Barely an Integer!

Number Theory Level 5

$\large{n = \left \lfloor m \right \rfloor + \left \lfloor \dfrac{m}{2!} \right \rfloor + \left \lfloor \dfrac{m}{3!} \right \rfloor + \ldots + \left \lfloor \dfrac{m}{k!} \right \rfloor + \ldots }$

For every natural number $n$ , define $S(n)$ to be the unique integer $m$ (if it exists) which satisfies the equation above. Submit the value of $S(3438)$ as your answer.
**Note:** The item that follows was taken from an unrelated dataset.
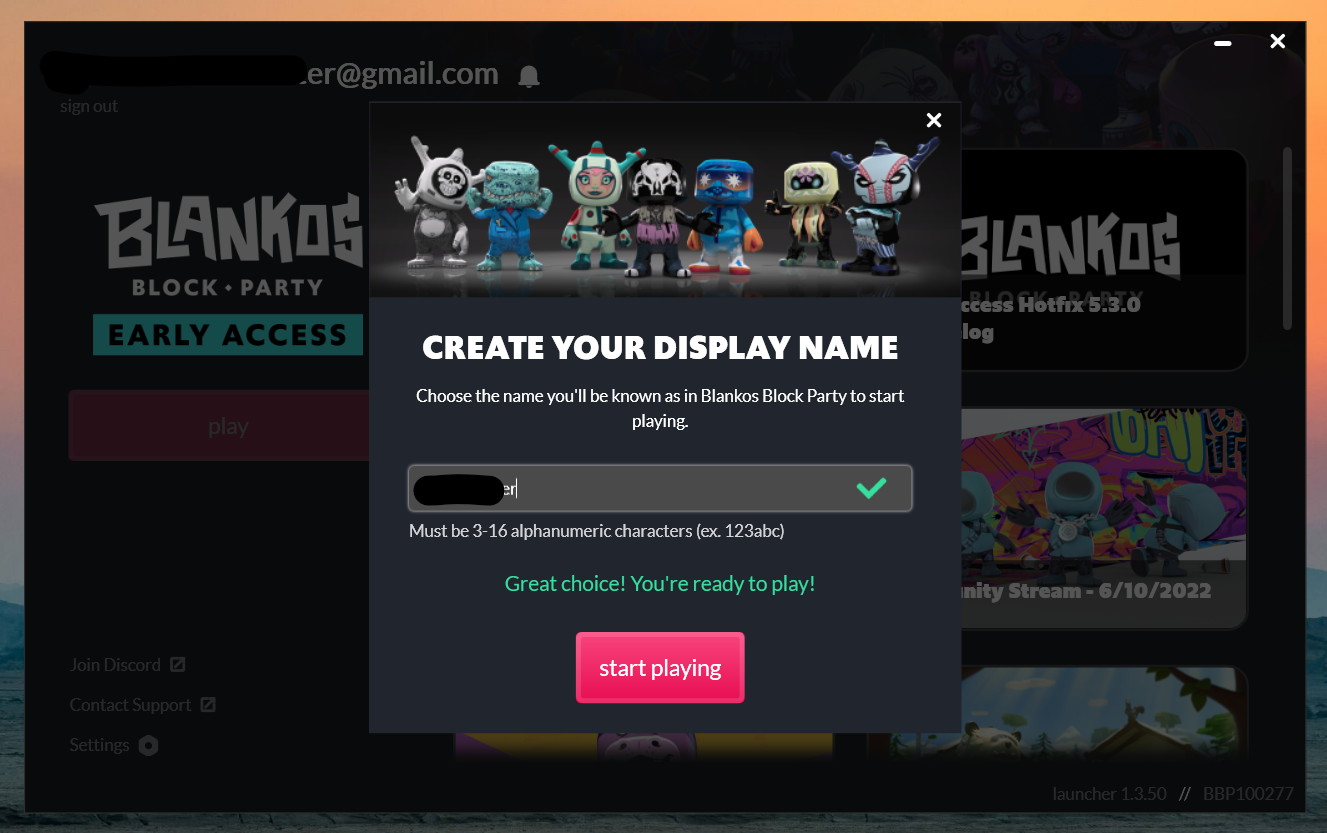Click the news feed scrollbar
The width and height of the screenshot is (1327, 833).
1288,238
Bonus: Does there exist a number $k$ such that, for any non-negative integer $n$ , at least one of $S(n+1), \ S(n+2),\ \ldots \ , \ S(n+k)$ exists?

The answer is 2003.

1 solution

Patrick Corn
Sep 25, 2015

If we take the floor functions out, then the right side is $m(e-1)$ . So $m$ should be about $3438/(e-1)$ , which is between $2000$ and $2001$ . It's easy to compute $S(3434) = 2000$ , and then $S(3438) = 2003$ .

The extra credit answer is no. Given any positive integer $k$ , pick $n$ such that $S(n) = (k+1)!-1$ . Then $S(n+1), \ldots, S(n+k)$ all don't exist, and $S(n+k+1) = (k+1)!$ .
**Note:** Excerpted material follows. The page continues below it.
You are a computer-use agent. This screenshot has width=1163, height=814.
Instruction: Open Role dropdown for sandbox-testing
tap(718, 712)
at m =3, $[3(e-1)]=5,[3]+[3/2]+[3/6]+...=4$ and taking out ceiling is wrong, for example $[\frac{1}{2}]+[\frac{1}{2}]\neq[\frac{1}{2}+\frac{1}{2}]$

Aareyan Manzoor - 5 years, 8 months ago

Yes, but you can take the floors out to get a rough estimate of how $n$ and $m$ are related. Then you can do the exact computations once you have a ballpark for $m$ .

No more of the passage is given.